Mizuho analyst Jordan Klein described the shift as a potential “changing of the guard in AI,” framing the rotation as investors broadening their exposure across the hardware stack rather than concentrating in a single name.

Memory Shortage Turns Micron Into One of the Hottest Trades

The memory market has been the sharpest flashpoint. A global supply crunch has sent prices surging while costs have risen only modestly, a combination that Klein said produces outsized profits for companies positioned ahead of a shortage. Micron crossed an $800 billion market capitalization for the first time this week. Its stock has risen more than 750% over the past year.

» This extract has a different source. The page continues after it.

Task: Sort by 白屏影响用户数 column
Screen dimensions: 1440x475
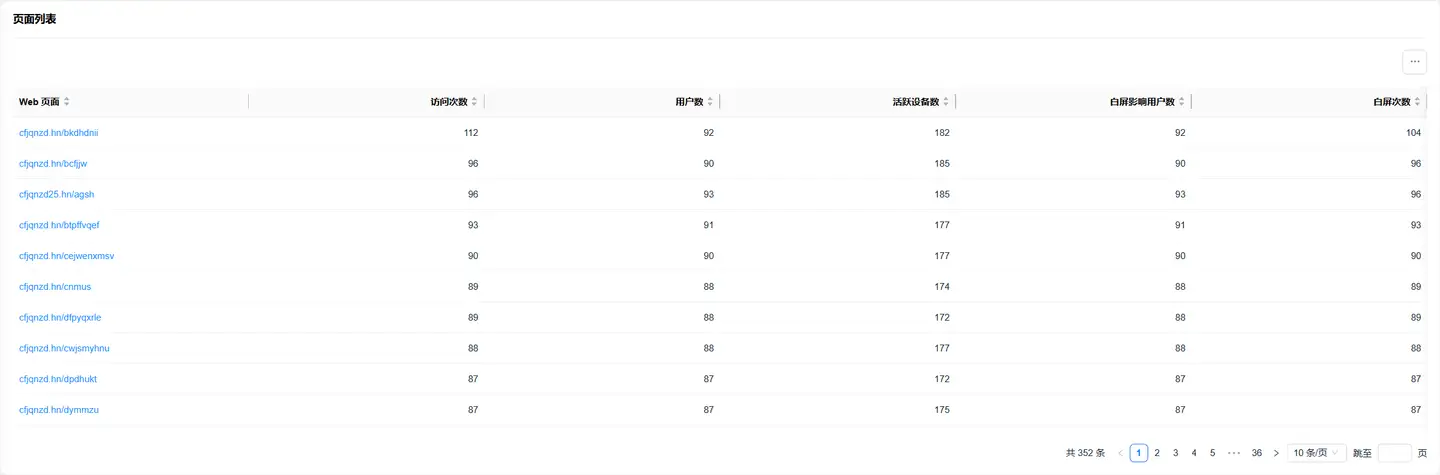Action: tap(1182, 102)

Micron CEO Sanjay Mehrotra told CNBC in March that major customers are receiving only half to two-thirds of their memory requirements because supply cannot keep pace. Samsung and SK Hynix, the two Korea-based rivals that dominate the market alongside Micron, are also in the midst of historic rallies.

CPU Demand Surges as AI Agents Replace Chatbots

Beyond memory, central processing units are reclaiming investor attention. For much of the early AI boom, GPU demand dominated and CPUs became an afterthought. That calculus is shifting as the industry moves from large language model chatbots toward autonomous AI agents, which require different computational workloads.

Bank of America estimates the data center CPU market could grow from roughly $27 billion in 2025 to $60 billion by 2030. AMD’s latest quarterly results illustrated the trend directly. Earnings, revenue and forward guidance all beat analyst expectations on the back of data center strength.

AMD CEO Lisa Su said on the company’s earnings call that it now expects server CPU market growth of 35% over the next three to five years. That figure is nearly double the 18% forecast the company offered just last November. “Agents are really driving tremendous demand in the overall AI adoption cycle,” Su told CNBC’s Squawk on the Street. Analysts at Goldman Sachs and Bernstein both upgraded AMD to buy following the report.